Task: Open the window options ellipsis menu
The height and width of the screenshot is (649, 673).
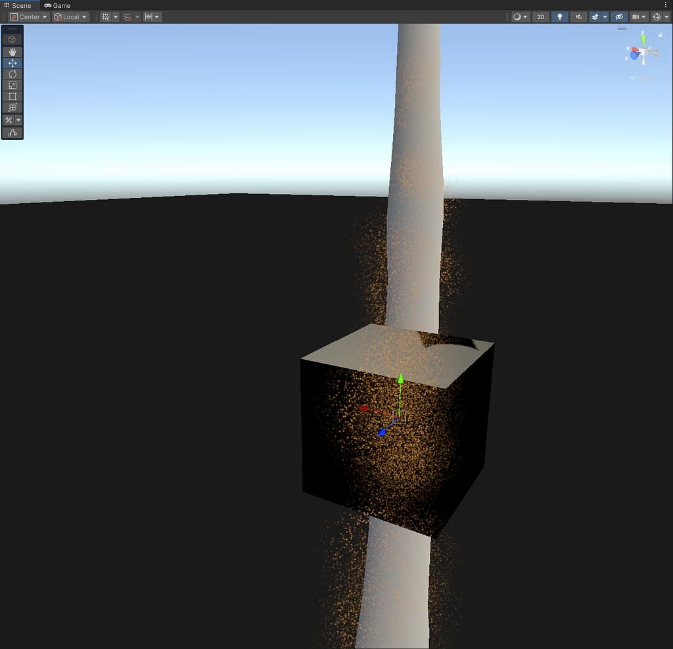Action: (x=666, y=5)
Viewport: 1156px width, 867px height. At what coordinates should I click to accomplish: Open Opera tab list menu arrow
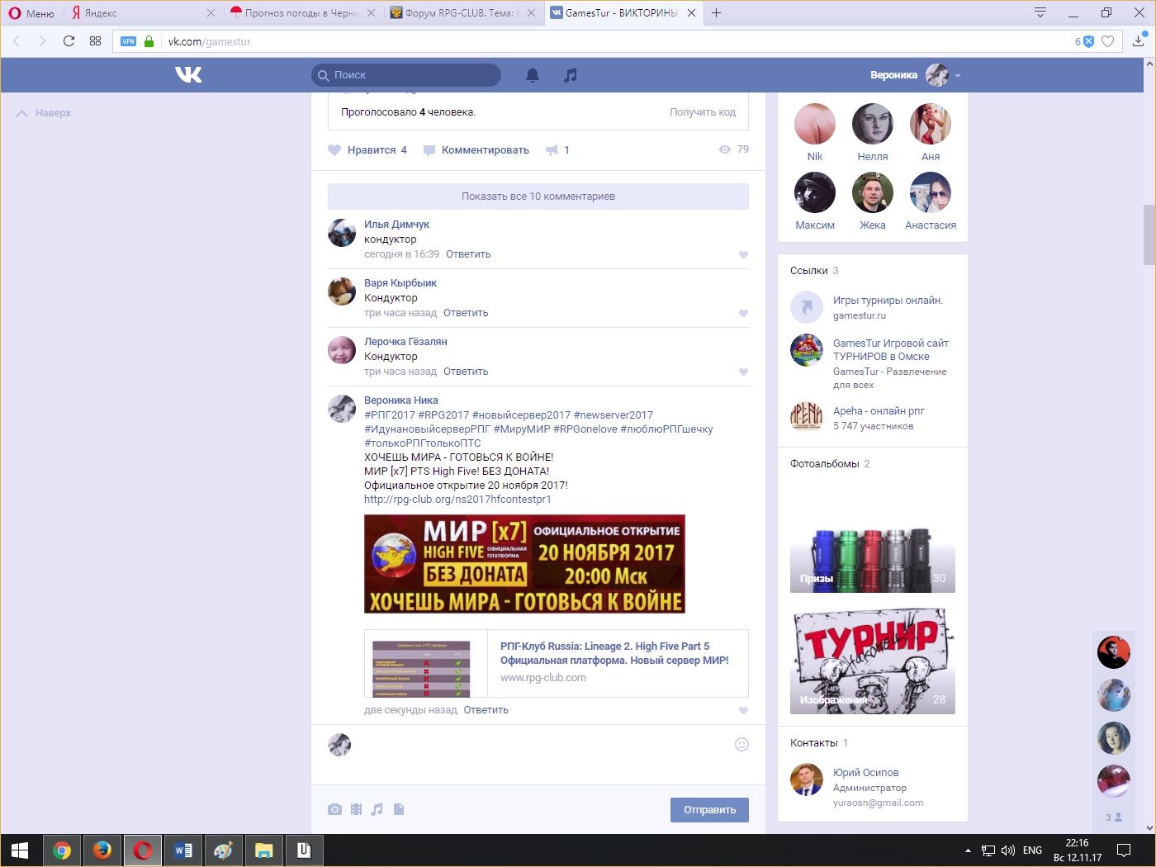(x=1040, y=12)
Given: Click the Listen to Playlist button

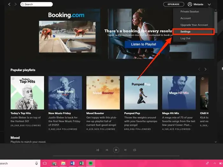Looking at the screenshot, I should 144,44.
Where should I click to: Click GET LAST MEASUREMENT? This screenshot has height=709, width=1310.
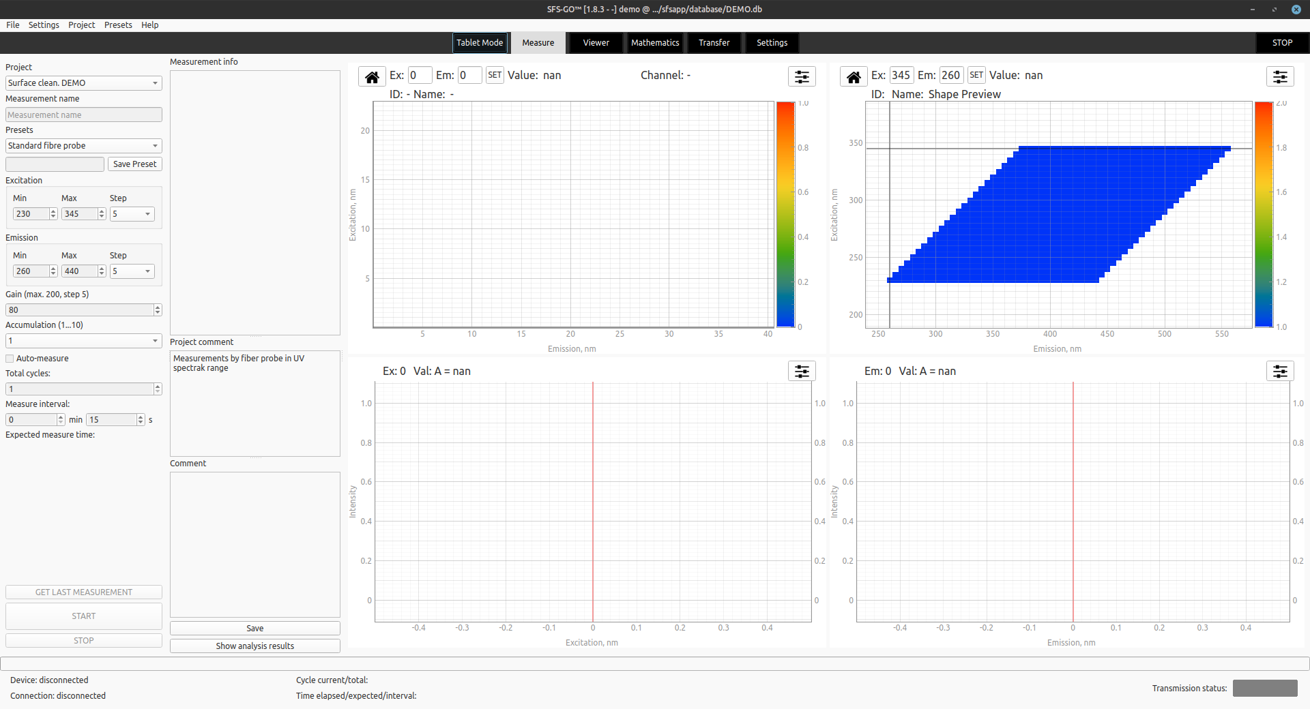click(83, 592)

**Short exercise**
Retype the listing above word for word, leaving out the pictures.

**Result**
Task: Open the window options ellipsis menu
The height and width of the screenshot is (649, 673).
Action: (x=666, y=5)
Viewport: 1156px width, 867px height. At what coordinates should I click to accomplish: Open Opera tab list menu arrow
(x=1040, y=12)
Given: Click the Listen to Playlist button

Looking at the screenshot, I should 144,44.
Where should I click to: Click GET LAST MEASUREMENT? This screenshot has height=709, width=1310.
click(83, 592)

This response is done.